Books About Heroes Who Want to Be Alone

Books and literature recommended reading lonesome heroes


I’ve been working. Nice to have some writing to do that doesn’t have a deadline. Herein is a short report on my progress through the Tottering Stack.

The Bone People

I’ve been meaning to read this one for about a decade and a half. Gorgeously, crazily written by Keri Hulme back in the early 80s, this is about as far as one can get from workshop fiction. Hulme is a New Zealander, and the book is Maori in POV. The protagonist is part Maori, estranged from family, blocked in her artistry, and deeply misanthropic. She is disturbed from her emotional hibernation by a wild and scarred white child, mute and practically feral. The boy is claimed by a Maori man whose foster parent status is neither legal nor questioned. All three are fierce (and not in a good way) and haunted by self-blame, severed connections, muddled identities, and the desperate need to be understood. Which could get very tedious, but Hulme delivers it all in socko imagery and unfettered prose. The long denouement leaves me a bit uncomfortable. Quite a lot uncomfortable. A little too convenient, a little too optimistic. If it were real life, I would be considerably more uncomfortable. But it is fiction, and sometimes, for really good books, you just have to overlook real life.

The Accidental Tourist

This is the gold standard of late twentieth century American fiction. Like The Bone People, it deals with misfits and misanthropy, people with identity issues that hide from the rest of society. It is well written, funny, conveys the quiet desperation of middle-aged dog owners who suffer from inadequate socialization. It does not rely on the intervention of friendly deities, but still ends optimistically. I wish I could be more enthusiastic. This isn’t about you, Anne Tyler. This is totally about me. Domestic fiction—that is, novels about fizzled marriages and relatively ordinary people finding each other in this crazy, mixed up village called America—puts me to sleep. Reading is, for me, vicarious living. I don’t want to live in the heads of people who are even less interesting than I am. If you want to make me happy, make me Anna and throw me under a train.

Lonesome Dove

Okay, what happened to the end of this book? Wait, back it up. First, I really liked this book. Everybody likes this book. What is not to like? This is a highly literary work set during the setting of the sun on the American Old West, written in dazzling vernacular, with a widely varying cast of irresistible characters. Except the women. I’m not crazy about any of them, but that’s a quibble. It does, however, highlight my second point: This is not a Western. Women in Westerns are tender on the inside, firm on the outside, and always have a firearm stowed somewhere convenient. Larry McMurtry’s women are raped, tortured, impregnated, abandoned, and idealized. Just don’t try any of that with a Louis L’Amour heroine. Also, the Western hero’s quest has as quarry an end to a troublesome villain and as reward the end of an endless trail. The men of Lonesome Dove have run out of satisfactory villains and pointlessly uproot themselves to take to the trail burdened with cattle and women and creaking joints.
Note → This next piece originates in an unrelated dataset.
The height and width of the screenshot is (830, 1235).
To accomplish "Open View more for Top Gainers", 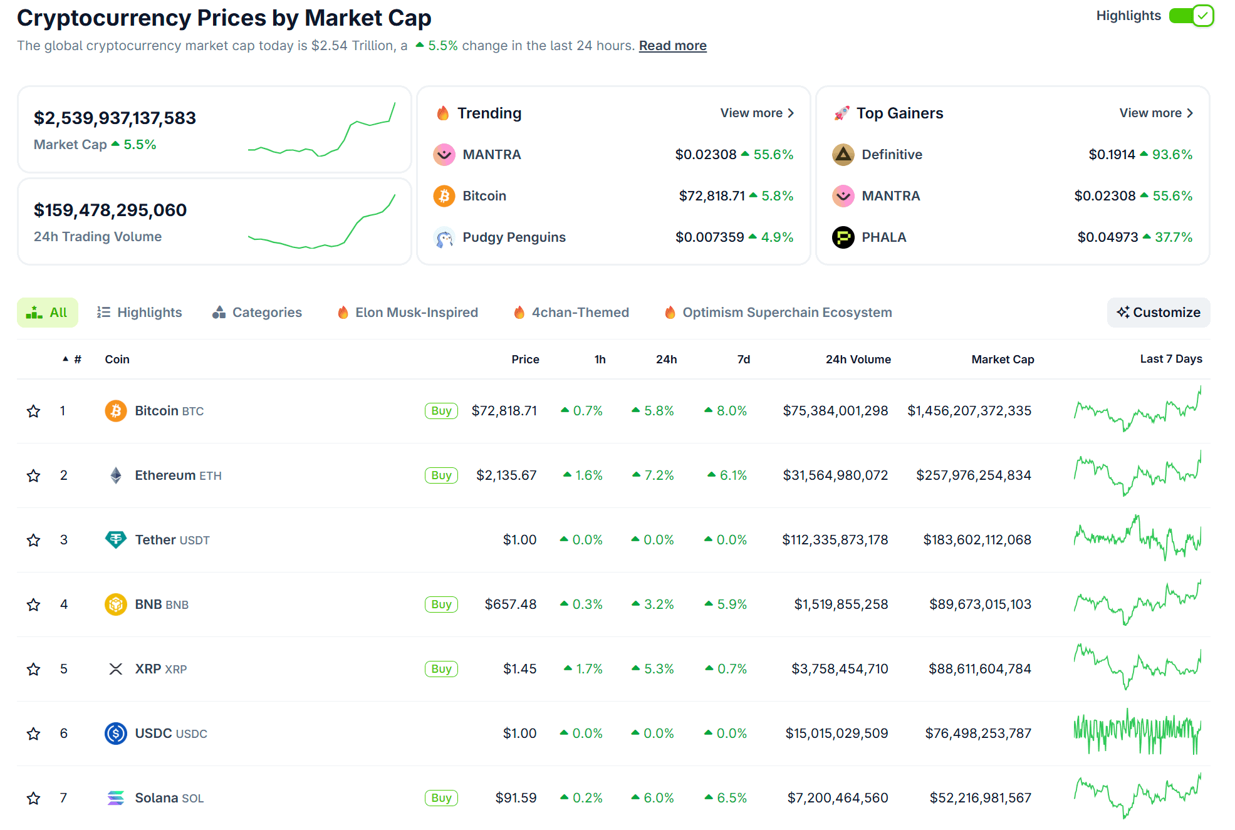I will 1156,113.
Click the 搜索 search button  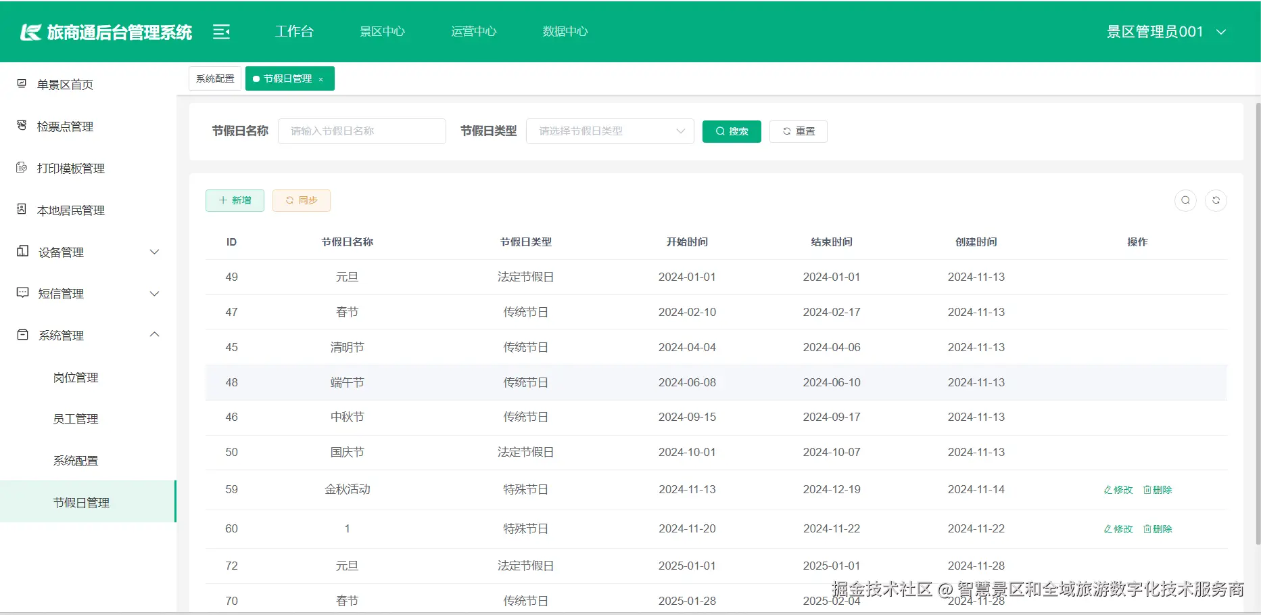coord(732,131)
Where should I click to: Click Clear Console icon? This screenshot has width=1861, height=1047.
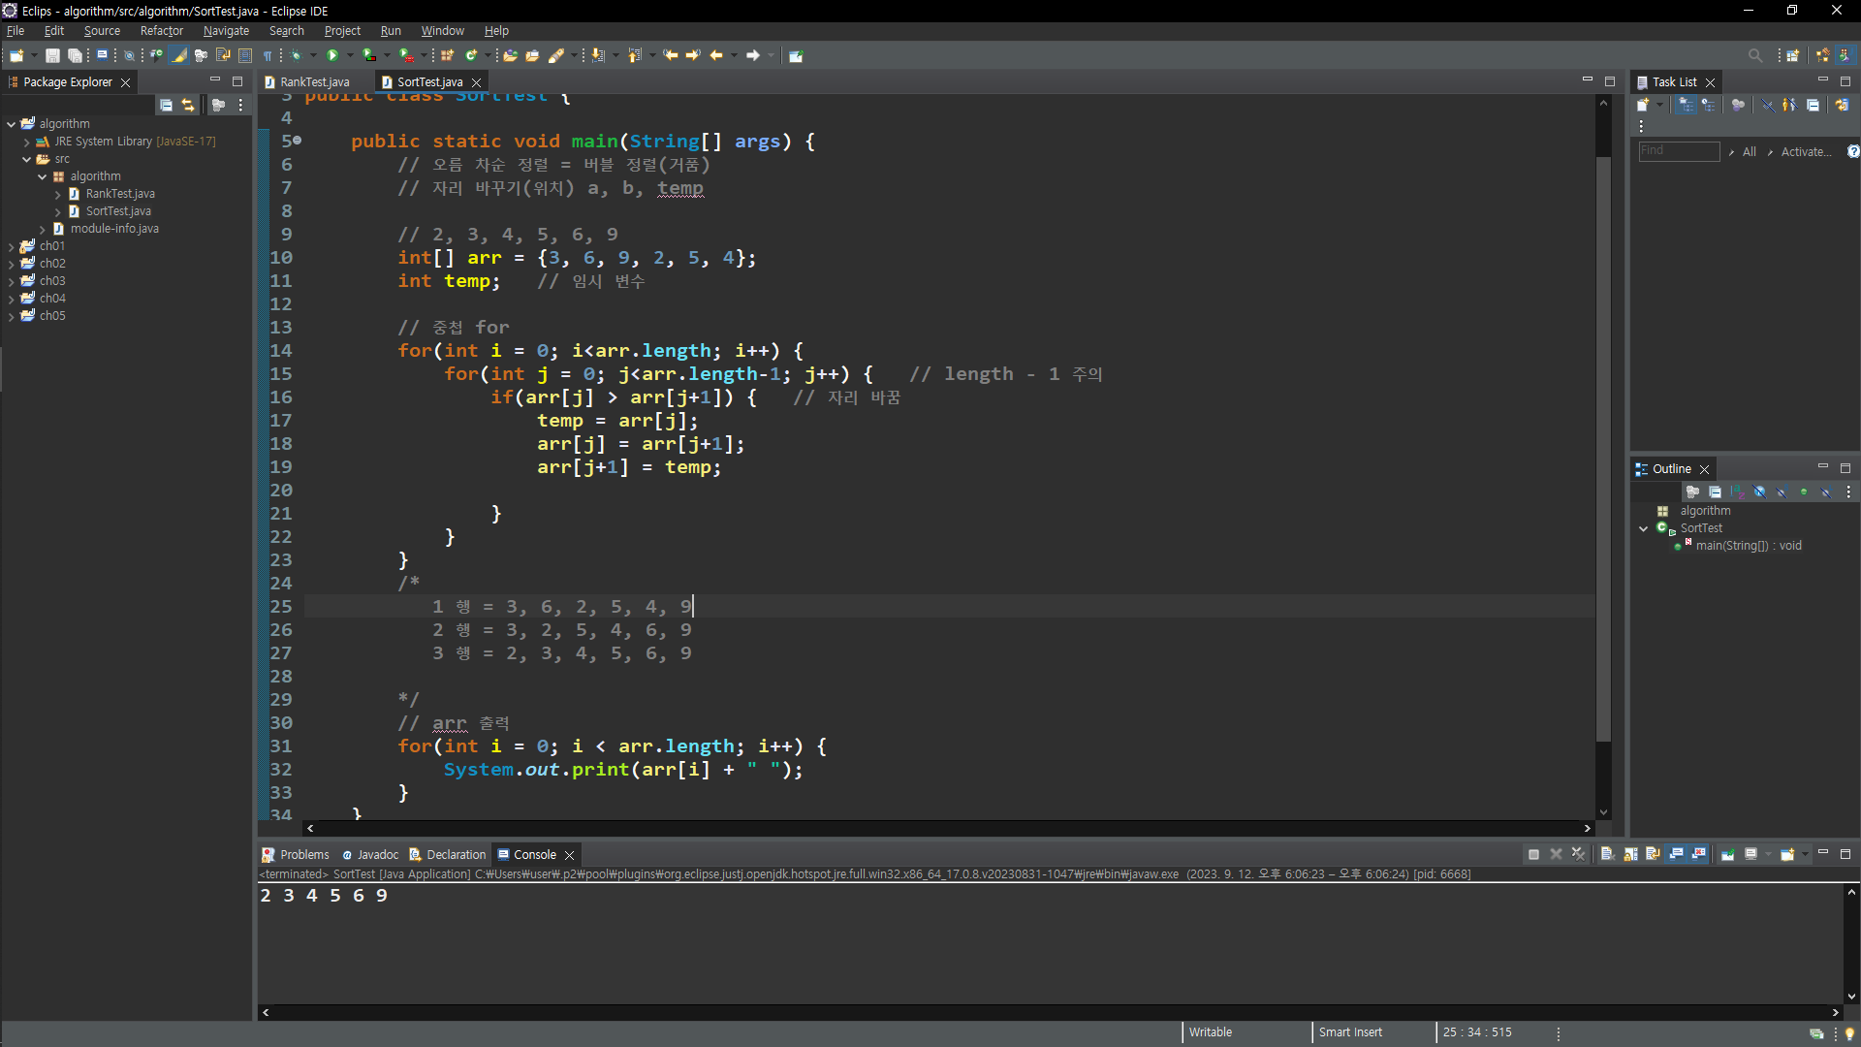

Troublesome villains are scarce except among themselves, the women are disappointing, and the trail simply ends. So, to my third point, what happened to the end of this book? Cap turns around and goes home. Sorry, can’t talk about books without spoilers. His last shot at playing Quixote loses him everything. Never mind the actual superhuman accomplishment of driving a herd of cattle from Texas to Montana; the losses are what Cap counts. His return to Lonesome Dove is no less an ill-considered product of dogged will and perpetual motion than the cattle drive that took him from home in the first place. Fine. The wagon splinters and rots beneath him, a journey of self-destruction. Okay. But why? Punishment? Inertia? Chronic depression? There’s got to be something at the end of the trail for me, if not for him.

Giants in the Earth

Another epic with a hero who gets less than he deserves. This is an American novel. Norwegians, plains, sod houses, big dreams, tireless and joyful wrestling with monsters of nature. Bright and bleak and drawn from the experiences of people who were actually there, O. E. Rolvaag recorded the settling of the northern plains in his native language. Fun fact: there was a thriving Norwegian language publishing industry in the U.S. back in the day. Most of those works are lost or untranslated, but this novel hit the big time and is still, even in its English translation, a beautiful and timeless classic.